TERNI Un ospedale "nuovo di zecca e il più moderno dell’Umbria", con un’Azienda ospedaliera "che comprenda anche il nuovo ospedale di Narni-Amelia, come un’impresa con due “stabilimenti“. Ciascuno con le proprie funzioni: alta specialità e chirurgia di precisione a Terni. Medicine, chirurgia d’elezione, lungodegenza, riabilitazione a Narni-Amelia". Questa l’idea espressa dal segretario comunale del Pd, Leopoldo Di Girolamo (foto), sul futuro Santa Maria di Terni. Insieme al segretario provinciale Carlo Trappolino, Di Girolamo, ex sindaco e medico, ha fatto il punto questioni sanitarie d’attualità.

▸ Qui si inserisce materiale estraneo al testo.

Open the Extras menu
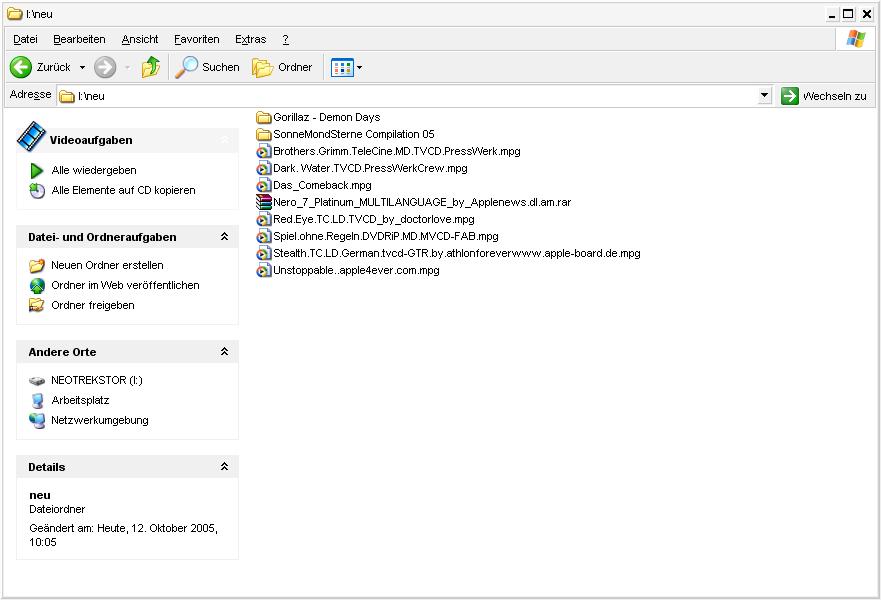The height and width of the screenshot is (600, 881). click(250, 39)
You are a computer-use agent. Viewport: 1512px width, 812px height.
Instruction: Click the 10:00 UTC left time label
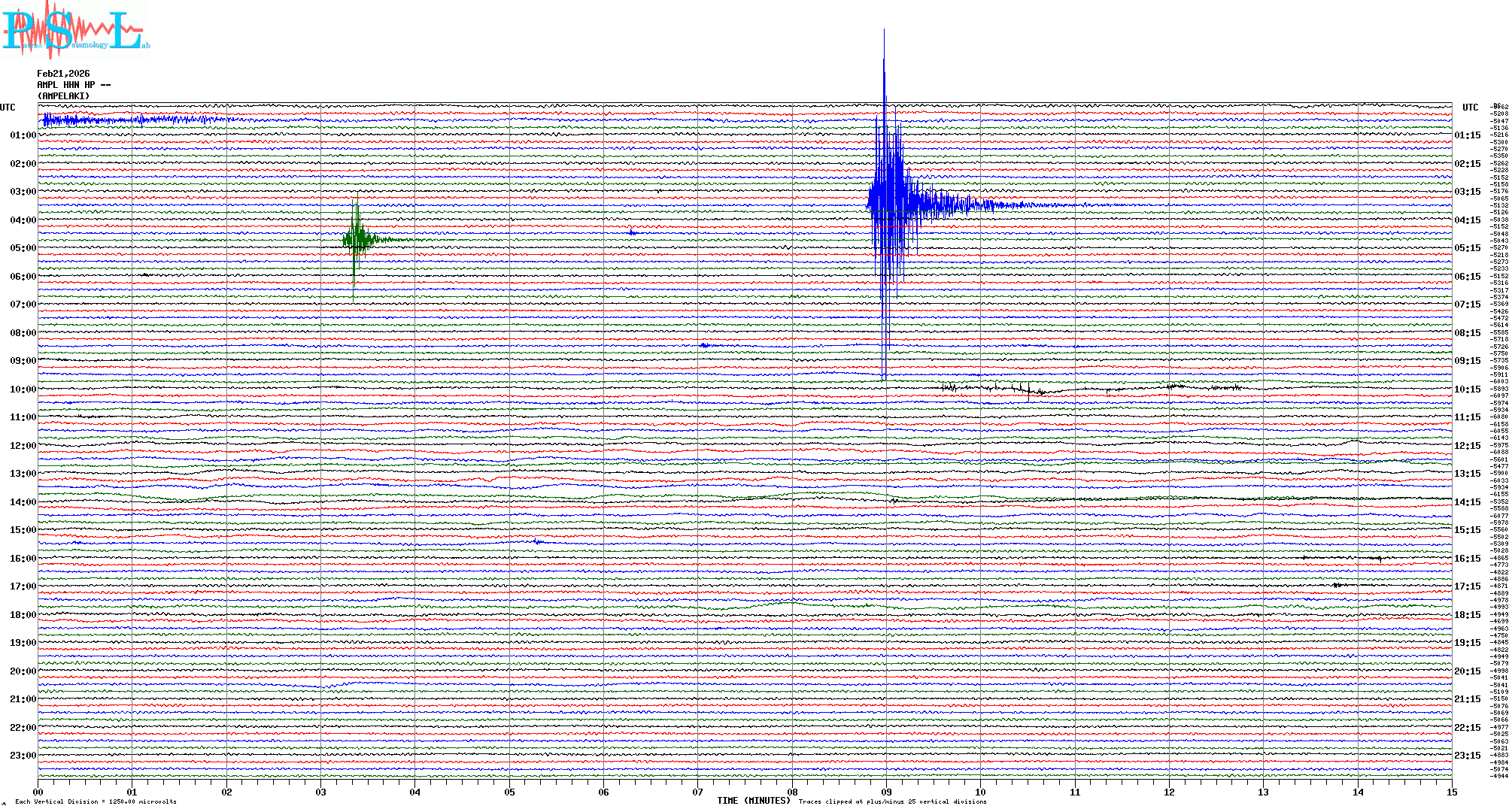click(23, 389)
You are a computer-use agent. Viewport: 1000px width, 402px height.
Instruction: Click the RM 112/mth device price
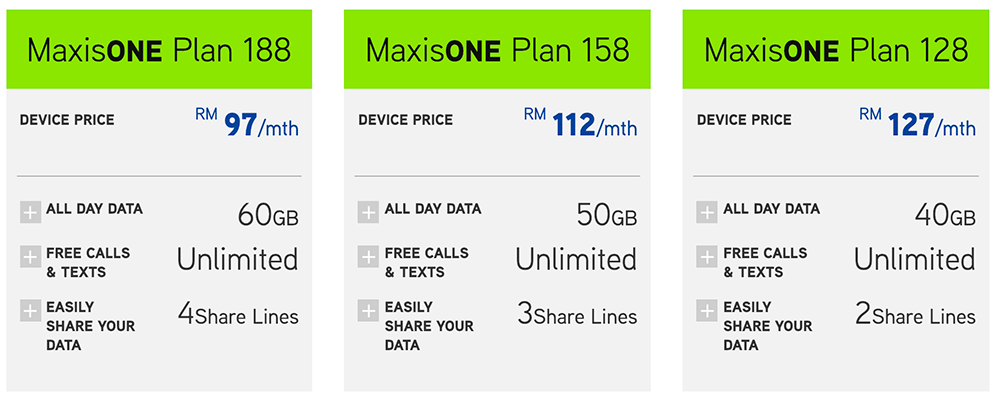pos(580,124)
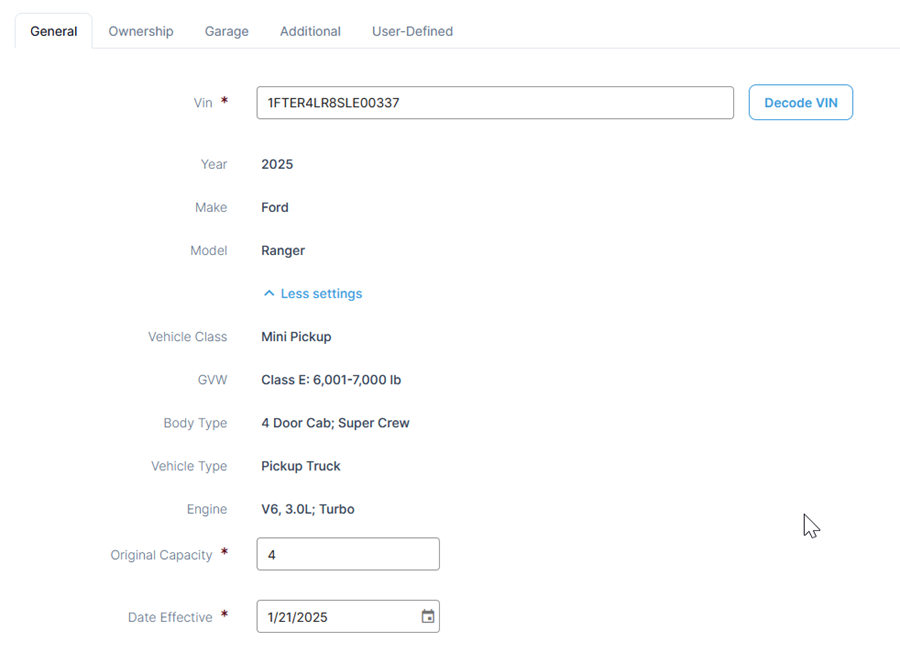The width and height of the screenshot is (900, 653).
Task: Open the calendar picker for Date Effective
Action: tap(428, 617)
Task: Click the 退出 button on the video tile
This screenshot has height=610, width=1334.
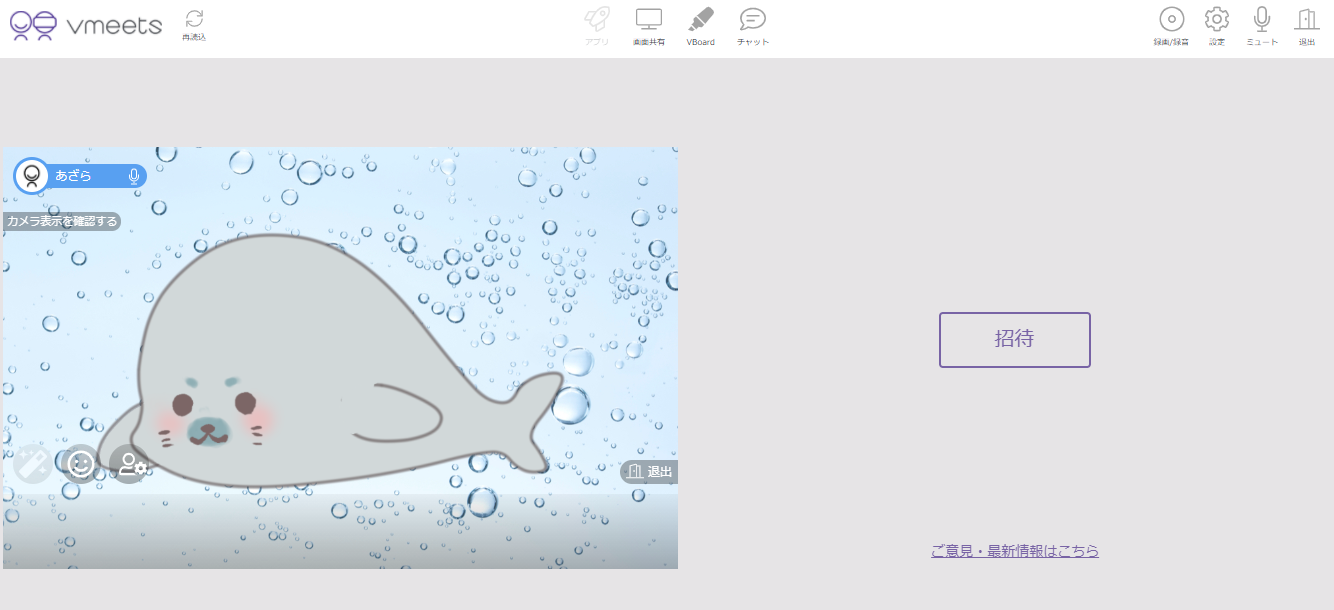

Come il tema di una Usl regionale unica che, per Trappolino, "non è all’ordine del giorno e viene usata strumentalmente da chi vuole allontanare il confronto dalle questioni reali". "Questa destra scende in piazza dopo aver governato l’Umbria per cinque anni e ora ritrova un protagonismo basato sulla menzogna" ha detto ancora in relazione alla fiaccolata di protesta promossa dal centrodestra oggi alle 21 proprio contro l’idea di un’Usl unica. In tema di azienda sanitaria, il Pd ternano propone "la netta divisione fra la parte amministrativa, deputata a funzioni che vanno dai concorsi agli accreditamenti, dalle gare acquisti alla formazione, che ad esempio in Sardegna è stata attribuita a un’agenzia regionale. Separata dalla gestione socio sanitaria in capo alle Usl e ai distretti che svolgono i servizi dedicati". Ma la protesta sale. "Diciamo no allo scippo della Asl di Terni e aderiamo con convinzione alla fiaccolata cittadina da Piazza della Repubblica a Piazza Tacito in programma giovedì 11 alle 21, invitando iscritti, simpatizzanti e cittadini a partecipare numerosi a una mobilitazione che riguarda il futuro della città, dei suoi servizi e della sua autonomia territoriale – così la Lega –. Saremo in piazza per difendere la città dall’ennesimo tentativo di indebolimento del nostro territorio da parte della sinistra che governa la Regione. Dopo aver bloccato nei fatti il progetto stadio-clinica con il ricorso al Tar, dopo aver fermato il percorso per la realizzazione del nuovo ospedale e dopo aver annunciato di voler trasferire un servizio essenziale come la Domus Gratiae, oggi si tenta di assestare un nuovo colpo ai ternani cancellando l’autonomia della Asl Umbria 2, accorpandola a Perugia e spostando la sede fuori dal territorio ternano".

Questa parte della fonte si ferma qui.